(Text and item location entries)
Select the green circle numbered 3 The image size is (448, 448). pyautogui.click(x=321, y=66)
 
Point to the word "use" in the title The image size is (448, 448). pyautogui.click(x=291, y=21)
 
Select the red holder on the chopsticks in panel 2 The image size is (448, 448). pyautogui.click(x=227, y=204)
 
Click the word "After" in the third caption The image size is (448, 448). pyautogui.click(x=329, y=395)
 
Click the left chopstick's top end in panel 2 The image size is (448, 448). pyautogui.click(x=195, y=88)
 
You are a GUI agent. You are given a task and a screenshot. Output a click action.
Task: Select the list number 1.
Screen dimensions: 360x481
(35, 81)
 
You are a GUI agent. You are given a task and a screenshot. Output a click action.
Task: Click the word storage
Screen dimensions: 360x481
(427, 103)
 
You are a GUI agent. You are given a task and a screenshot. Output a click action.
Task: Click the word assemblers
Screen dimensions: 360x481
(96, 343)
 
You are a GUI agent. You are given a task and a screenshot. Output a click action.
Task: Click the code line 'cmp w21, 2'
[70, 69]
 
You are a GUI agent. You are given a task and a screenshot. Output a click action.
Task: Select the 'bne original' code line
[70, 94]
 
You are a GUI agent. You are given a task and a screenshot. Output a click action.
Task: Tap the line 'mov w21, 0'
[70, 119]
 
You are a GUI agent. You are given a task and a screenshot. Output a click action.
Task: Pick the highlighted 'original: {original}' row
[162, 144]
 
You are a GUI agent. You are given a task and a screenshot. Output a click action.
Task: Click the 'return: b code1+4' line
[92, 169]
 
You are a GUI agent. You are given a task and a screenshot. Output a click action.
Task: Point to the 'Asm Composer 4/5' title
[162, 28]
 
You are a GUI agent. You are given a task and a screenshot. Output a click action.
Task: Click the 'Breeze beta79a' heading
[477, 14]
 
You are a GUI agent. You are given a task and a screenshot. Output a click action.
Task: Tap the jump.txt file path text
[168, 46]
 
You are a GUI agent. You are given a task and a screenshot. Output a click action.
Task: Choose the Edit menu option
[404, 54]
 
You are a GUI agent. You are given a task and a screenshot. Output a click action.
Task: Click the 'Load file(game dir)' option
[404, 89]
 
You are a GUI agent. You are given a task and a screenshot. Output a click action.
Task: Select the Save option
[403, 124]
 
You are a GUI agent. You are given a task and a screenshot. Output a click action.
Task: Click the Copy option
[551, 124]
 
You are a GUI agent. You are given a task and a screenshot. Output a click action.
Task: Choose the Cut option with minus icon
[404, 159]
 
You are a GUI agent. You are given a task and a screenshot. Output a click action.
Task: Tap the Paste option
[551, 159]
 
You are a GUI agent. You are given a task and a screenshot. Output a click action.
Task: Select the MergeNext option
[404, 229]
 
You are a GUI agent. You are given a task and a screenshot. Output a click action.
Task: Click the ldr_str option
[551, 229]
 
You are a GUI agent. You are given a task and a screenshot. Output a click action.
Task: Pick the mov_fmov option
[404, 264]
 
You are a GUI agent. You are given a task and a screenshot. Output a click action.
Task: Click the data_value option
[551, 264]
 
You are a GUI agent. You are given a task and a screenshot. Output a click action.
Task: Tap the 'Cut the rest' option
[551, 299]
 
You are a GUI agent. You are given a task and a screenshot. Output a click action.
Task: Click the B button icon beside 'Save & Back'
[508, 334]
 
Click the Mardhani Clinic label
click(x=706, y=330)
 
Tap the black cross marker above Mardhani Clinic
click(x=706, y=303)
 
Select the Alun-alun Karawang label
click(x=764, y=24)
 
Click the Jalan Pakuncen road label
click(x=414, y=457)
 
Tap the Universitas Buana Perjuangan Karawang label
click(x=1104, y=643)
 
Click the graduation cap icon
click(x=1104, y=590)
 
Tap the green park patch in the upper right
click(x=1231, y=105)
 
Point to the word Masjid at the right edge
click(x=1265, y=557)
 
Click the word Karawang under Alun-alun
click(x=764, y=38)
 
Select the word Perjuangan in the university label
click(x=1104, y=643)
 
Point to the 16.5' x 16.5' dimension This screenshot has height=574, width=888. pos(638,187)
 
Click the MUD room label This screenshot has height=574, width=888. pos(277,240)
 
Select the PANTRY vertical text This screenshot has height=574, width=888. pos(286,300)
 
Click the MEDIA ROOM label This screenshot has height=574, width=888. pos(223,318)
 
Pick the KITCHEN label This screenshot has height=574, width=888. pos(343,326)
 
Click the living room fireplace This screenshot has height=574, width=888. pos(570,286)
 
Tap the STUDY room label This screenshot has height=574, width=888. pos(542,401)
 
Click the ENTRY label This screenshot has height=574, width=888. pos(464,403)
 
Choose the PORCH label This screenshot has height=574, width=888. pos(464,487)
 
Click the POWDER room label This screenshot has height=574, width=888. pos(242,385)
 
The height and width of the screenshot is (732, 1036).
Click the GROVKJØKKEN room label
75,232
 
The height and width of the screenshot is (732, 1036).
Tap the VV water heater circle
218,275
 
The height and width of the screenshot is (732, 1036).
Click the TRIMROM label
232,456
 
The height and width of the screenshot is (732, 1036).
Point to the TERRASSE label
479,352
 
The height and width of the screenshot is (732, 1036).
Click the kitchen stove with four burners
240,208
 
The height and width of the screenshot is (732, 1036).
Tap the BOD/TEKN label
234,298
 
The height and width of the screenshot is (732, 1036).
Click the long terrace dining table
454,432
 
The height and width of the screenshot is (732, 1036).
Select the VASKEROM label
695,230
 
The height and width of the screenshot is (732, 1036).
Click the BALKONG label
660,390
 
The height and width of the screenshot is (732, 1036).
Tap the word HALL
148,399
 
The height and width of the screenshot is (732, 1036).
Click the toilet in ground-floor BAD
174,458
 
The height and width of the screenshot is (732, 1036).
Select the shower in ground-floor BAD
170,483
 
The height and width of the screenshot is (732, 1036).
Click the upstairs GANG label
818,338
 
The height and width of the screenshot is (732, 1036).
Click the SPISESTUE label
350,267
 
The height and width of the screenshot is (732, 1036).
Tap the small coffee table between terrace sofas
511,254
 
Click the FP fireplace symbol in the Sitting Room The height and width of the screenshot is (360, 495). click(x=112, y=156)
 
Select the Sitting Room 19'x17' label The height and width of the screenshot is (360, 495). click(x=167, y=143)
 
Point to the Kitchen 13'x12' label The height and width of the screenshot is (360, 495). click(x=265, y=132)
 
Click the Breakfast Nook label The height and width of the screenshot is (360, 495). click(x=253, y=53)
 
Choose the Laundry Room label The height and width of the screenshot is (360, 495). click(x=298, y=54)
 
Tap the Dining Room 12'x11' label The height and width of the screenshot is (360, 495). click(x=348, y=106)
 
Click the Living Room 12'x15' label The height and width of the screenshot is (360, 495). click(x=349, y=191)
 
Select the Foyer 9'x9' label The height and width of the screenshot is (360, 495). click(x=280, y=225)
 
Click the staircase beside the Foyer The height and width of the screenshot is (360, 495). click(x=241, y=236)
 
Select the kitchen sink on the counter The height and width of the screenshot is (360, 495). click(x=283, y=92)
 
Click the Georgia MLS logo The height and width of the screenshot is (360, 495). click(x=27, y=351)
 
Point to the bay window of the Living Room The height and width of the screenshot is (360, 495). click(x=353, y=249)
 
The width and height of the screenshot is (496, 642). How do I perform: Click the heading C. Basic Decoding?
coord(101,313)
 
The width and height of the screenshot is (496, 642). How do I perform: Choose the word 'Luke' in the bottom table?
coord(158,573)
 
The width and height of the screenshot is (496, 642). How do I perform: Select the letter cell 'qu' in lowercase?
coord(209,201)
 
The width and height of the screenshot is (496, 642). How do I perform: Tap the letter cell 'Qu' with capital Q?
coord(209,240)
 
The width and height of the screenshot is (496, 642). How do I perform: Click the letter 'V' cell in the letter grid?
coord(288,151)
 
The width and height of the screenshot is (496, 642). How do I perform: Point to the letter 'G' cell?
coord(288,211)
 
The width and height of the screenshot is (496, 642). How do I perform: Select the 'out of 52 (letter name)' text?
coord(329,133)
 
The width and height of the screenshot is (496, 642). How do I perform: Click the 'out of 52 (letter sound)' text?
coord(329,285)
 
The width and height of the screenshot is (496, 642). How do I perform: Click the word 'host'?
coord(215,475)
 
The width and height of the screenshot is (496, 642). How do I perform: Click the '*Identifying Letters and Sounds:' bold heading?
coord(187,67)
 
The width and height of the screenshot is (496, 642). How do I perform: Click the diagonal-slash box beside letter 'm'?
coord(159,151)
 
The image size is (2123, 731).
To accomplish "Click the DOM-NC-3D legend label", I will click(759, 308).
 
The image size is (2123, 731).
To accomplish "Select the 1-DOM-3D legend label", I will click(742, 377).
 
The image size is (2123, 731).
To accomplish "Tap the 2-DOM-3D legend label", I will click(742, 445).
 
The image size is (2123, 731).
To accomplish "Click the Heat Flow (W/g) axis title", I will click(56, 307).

▶ Task instructions: Extract the lines from the one containing "Click the Breakfast" through the one containing "coord(209,201)", both included, and repeat them without any changes.

▶ Response to this task:
Click the Breakfast Nook label The height and width of the screenshot is (360, 495). click(x=253, y=53)
 
Choose the Laundry Room label The height and width of the screenshot is (360, 495). click(x=298, y=54)
 
Tap the Dining Room 12'x11' label The height and width of the screenshot is (360, 495). click(x=348, y=106)
 
Click the Living Room 12'x15' label The height and width of the screenshot is (360, 495). click(x=349, y=191)
 
Select the Foyer 9'x9' label The height and width of the screenshot is (360, 495). click(x=280, y=225)
 
Click the staircase beside the Foyer The height and width of the screenshot is (360, 495). click(x=241, y=236)
 
Select the kitchen sink on the counter The height and width of the screenshot is (360, 495). click(x=283, y=92)
 
Click the Georgia MLS logo The height and width of the screenshot is (360, 495). click(x=27, y=351)
 
Point to the bay window of the Living Room The height and width of the screenshot is (360, 495). click(x=353, y=249)
 
The width and height of the screenshot is (496, 642). How do I perform: Click the heading C. Basic Decoding?
coord(101,313)
 
The width and height of the screenshot is (496, 642). How do I perform: Choose the word 'Luke' in the bottom table?
coord(158,573)
 
The width and height of the screenshot is (496, 642). How do I perform: Select the letter cell 'qu' in lowercase?
coord(209,201)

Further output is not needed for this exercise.